By Gabriel Gatehouse
British police have questioned a Russian dissident who met the former Russian agent Alexander Litvinenko days before his murder in London.
Sidelnikov met Litvinenko two days before he was fatally poisoned
Andrei Sidelnikov told the BBC that Russia's security service tried to stop him from leaving Russia and that he is seeking asylum in the UK.
Mr Litvinenko died of poisoning from radioactive polonium-210 last year.
The main suspect of British police, Andrei Lugovoi, is in Russia and has immunity from prosecution as an MP.
Mr Sidelnikov arrived in London from the Ukrainian capital Kiev on Sunday.
He said he met Mr Litvinenko on 30 October 2006. Two days later, the former FSB agent was poisoned with a fatal dose of polonium.
Detectives from Scotland Yard have questioned him about the meeting.
The Metropolitan Police could not confirm whether they were treating him as a witness in the case.
"We met in a cafe near Oxford Circus," Mr Sidelnikov told the BBC. The pair discussed the murder of Anna Politkovskaya.
Ms Politkovskaya, a journalist who was critical of the Kremlin's role in Chechnya, had been shot dead in the entrance to her apartment in Moscow less than a month earlier.
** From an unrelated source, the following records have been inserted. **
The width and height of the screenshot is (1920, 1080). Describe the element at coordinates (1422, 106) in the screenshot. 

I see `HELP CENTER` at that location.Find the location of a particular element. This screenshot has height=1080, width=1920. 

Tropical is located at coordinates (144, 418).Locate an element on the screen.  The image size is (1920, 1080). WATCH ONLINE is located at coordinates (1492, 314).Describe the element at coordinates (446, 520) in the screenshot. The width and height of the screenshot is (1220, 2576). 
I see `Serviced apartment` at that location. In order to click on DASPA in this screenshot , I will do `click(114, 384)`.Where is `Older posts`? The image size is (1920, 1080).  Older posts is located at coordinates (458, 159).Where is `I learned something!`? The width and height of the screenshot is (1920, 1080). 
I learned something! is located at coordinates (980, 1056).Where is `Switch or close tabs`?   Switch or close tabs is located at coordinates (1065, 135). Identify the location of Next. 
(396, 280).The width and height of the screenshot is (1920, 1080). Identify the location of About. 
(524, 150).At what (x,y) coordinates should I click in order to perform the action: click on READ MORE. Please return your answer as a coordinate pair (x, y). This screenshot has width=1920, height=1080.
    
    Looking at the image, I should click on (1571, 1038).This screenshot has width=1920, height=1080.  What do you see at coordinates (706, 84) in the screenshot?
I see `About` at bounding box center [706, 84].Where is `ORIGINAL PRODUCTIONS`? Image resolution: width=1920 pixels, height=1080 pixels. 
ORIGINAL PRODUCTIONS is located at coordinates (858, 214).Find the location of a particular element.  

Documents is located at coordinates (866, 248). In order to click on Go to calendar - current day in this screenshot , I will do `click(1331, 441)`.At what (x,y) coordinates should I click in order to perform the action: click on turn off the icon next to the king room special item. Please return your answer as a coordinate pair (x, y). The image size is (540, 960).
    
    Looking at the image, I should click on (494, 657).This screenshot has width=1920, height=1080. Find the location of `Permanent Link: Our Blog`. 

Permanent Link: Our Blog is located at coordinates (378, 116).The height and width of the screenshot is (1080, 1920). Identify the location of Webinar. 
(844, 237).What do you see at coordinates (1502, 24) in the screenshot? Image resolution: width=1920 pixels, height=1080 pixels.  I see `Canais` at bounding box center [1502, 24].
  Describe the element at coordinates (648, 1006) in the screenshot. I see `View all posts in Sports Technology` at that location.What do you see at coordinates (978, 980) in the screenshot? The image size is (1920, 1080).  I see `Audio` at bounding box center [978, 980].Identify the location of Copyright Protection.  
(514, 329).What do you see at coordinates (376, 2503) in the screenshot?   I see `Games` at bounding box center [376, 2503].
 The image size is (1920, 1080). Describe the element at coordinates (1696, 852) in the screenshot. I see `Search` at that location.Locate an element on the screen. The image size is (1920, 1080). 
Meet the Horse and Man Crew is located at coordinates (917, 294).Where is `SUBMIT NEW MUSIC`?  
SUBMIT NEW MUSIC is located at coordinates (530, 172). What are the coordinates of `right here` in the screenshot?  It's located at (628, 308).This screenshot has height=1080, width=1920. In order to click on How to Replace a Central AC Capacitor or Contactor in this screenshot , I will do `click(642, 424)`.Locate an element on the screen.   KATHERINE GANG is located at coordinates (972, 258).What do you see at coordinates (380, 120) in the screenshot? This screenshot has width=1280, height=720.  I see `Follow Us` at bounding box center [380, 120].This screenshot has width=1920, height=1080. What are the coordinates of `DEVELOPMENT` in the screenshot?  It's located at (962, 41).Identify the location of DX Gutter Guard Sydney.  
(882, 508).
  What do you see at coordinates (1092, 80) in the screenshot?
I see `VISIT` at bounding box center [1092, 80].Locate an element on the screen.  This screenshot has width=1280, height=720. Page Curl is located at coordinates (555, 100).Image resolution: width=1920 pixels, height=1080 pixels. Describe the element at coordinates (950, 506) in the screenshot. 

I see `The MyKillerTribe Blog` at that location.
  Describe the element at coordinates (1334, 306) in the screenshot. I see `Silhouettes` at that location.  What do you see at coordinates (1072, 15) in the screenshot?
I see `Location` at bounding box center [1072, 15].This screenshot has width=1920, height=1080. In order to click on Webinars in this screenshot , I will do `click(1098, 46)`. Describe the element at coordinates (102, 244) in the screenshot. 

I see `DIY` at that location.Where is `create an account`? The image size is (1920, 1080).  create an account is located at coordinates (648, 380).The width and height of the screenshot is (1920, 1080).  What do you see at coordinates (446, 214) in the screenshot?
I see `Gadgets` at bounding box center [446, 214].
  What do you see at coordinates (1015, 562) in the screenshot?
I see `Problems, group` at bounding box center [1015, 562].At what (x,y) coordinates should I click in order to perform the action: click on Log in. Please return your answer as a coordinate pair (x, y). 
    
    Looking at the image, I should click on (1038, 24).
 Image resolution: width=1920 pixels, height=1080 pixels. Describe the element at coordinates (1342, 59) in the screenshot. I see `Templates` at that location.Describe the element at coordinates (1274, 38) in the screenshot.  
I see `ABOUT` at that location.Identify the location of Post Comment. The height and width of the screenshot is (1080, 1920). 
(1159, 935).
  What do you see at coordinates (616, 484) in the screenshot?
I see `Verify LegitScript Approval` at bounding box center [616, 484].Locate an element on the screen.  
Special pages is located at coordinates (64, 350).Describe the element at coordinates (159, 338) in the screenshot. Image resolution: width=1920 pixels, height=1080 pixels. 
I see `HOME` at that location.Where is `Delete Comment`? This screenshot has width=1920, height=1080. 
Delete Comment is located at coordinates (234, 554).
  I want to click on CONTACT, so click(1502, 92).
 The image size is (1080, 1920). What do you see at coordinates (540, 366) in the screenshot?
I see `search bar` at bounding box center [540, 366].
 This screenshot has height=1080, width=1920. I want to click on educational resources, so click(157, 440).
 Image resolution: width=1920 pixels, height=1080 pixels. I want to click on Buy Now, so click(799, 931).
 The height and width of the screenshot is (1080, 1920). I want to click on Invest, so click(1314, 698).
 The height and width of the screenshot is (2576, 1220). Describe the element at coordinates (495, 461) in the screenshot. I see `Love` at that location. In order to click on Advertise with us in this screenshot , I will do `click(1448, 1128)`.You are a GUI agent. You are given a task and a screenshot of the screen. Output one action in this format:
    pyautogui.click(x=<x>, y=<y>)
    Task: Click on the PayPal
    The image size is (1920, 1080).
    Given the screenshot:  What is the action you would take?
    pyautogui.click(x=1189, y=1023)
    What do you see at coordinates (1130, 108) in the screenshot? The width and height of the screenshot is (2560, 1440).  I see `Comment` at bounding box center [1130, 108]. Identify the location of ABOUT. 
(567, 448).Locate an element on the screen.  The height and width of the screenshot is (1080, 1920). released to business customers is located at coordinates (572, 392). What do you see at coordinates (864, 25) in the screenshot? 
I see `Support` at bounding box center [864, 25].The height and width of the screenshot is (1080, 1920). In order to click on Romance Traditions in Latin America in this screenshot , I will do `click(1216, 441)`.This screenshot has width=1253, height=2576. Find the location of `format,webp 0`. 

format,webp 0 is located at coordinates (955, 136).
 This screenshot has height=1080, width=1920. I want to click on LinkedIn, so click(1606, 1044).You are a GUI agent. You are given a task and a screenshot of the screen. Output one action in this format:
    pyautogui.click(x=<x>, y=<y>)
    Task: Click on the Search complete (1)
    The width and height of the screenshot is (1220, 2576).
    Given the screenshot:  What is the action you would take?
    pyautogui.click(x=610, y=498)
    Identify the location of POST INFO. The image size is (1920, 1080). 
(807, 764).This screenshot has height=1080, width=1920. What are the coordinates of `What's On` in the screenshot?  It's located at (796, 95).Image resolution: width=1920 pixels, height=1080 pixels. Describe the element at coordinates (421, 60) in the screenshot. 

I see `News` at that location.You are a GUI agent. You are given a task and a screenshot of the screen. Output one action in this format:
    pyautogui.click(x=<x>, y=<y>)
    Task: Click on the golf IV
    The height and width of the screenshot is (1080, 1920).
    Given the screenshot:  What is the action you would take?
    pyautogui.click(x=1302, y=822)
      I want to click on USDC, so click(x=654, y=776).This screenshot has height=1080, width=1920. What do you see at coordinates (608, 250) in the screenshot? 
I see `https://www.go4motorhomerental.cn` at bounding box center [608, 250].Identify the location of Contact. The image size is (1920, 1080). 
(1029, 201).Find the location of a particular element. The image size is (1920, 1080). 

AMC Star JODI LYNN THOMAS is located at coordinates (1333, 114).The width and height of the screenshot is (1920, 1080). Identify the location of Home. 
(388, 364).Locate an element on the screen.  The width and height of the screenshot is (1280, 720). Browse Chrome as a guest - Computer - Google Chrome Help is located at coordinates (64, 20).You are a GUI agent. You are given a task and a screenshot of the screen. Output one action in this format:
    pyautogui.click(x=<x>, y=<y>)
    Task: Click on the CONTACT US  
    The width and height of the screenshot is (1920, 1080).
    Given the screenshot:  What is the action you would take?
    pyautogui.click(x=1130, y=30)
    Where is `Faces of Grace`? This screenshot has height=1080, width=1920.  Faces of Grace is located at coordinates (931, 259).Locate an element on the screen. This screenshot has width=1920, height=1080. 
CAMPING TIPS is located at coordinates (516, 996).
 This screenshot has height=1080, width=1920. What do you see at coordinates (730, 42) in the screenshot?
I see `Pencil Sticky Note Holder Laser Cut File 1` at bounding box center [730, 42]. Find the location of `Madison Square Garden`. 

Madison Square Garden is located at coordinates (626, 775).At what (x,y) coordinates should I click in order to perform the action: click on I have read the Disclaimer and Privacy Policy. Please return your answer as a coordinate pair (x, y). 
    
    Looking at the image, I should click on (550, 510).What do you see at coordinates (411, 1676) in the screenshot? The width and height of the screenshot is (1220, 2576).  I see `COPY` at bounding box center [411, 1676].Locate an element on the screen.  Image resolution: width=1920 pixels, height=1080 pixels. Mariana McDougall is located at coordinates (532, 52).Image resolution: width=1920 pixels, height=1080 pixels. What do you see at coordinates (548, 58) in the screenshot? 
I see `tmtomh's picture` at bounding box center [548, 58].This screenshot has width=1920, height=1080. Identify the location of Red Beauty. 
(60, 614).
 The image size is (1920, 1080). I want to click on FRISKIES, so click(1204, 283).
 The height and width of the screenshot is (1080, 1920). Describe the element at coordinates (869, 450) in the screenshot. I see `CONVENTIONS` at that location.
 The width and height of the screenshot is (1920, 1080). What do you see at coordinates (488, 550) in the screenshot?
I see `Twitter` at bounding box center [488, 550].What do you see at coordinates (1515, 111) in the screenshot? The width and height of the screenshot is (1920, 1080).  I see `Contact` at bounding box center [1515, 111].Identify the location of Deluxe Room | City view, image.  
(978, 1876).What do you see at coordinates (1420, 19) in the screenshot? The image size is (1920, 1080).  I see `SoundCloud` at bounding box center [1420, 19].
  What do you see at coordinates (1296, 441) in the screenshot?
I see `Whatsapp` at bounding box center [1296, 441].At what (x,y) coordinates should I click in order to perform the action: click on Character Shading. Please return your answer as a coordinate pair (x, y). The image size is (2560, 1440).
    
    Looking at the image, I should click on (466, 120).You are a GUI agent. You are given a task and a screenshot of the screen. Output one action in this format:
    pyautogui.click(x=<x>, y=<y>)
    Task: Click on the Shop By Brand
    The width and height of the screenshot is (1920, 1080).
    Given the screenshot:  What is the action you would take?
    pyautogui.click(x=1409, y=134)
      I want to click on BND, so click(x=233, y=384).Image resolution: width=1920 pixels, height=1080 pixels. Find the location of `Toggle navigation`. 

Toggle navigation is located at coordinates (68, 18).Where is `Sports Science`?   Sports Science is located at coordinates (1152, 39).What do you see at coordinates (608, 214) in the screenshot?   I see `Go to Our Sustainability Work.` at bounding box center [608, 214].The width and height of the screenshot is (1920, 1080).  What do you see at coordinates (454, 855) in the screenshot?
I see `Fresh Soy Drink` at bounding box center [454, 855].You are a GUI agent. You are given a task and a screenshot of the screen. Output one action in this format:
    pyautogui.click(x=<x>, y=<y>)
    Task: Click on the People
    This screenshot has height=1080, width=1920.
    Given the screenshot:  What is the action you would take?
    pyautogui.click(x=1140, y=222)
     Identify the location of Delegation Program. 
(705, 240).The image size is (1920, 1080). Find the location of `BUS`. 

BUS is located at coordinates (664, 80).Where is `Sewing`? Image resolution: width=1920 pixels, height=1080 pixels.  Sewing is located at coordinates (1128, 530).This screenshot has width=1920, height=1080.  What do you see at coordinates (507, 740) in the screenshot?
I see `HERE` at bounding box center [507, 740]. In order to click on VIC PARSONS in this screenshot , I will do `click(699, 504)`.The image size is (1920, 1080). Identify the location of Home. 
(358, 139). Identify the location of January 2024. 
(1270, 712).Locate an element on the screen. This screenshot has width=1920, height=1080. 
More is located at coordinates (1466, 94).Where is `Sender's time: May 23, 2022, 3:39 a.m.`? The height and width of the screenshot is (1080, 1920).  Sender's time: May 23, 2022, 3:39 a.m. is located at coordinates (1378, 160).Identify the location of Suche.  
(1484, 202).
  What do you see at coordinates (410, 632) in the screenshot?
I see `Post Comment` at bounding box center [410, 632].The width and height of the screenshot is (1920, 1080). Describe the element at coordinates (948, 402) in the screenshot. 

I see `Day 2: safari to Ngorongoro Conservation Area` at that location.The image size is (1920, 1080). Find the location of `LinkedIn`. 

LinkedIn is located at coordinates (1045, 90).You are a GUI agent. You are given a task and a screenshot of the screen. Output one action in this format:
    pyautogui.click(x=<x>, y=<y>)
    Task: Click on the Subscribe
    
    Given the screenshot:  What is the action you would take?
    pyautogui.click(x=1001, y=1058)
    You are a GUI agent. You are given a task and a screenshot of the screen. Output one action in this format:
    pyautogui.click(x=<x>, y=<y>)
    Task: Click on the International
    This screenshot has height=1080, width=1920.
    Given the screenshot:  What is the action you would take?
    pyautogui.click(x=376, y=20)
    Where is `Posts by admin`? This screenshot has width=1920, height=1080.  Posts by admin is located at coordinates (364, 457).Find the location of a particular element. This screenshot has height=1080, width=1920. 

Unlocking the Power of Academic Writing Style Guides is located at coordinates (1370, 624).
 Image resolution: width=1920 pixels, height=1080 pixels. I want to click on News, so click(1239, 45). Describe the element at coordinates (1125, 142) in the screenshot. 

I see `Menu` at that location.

Mr Litvinenko said he was expecting some documents from Moscow that might prove his suspicion that the FSB - the main successor to the KGB - was involved in her killing.
Andrei Lugovoi is the main suspect of UK police in Litvinenko's death
The Russian authorities deny any involvement and no-one has been convicted in the case.
Mr Sidelnikov initially tried to fly out from Moscow, but was prevented from travelling by the FSB, the Federal Security Service.
He was given a signed document, seen by the BBC, which states that the FSB refused him permission to leave Russian territory, but gives no reason for the refusal.
He eventually made it to Ukraine overland, via neighbouring Belarus. From there he boarded a flight to London.
Andrei Sidelnikov is the leader of "Pora", an opposition youth movement which advocates an Orange-style revolution to overthrow the government of Vladimir Putin. He said he feared for his life if he remained in Moscow.
"I am very afraid about my life in Russia. When I saw the letter from the FSB, I thought that it was the end of my story in Russia."
The Russian embassy in London told the BBC they were aware of Mr Sidelnikov's arrival in the UK, but had no specific information about his case.
A spokesman said his decision to apply for political asylum was a matter for the British authorities. The Home Office said they do not discuss the details of individual applications.
Mr Sidelnikov's case comes at a time of strained relations between Russia and the UK.
Britain is seeking the extradition of Andrei Lugovoi, the man police suspect of the murder of Alexander Litvinenko.
Russia has refused to extradite Mr Lugovoi who, as a newly-elected member of the Russian parliament, has immunity from prosecution. He denies the charges.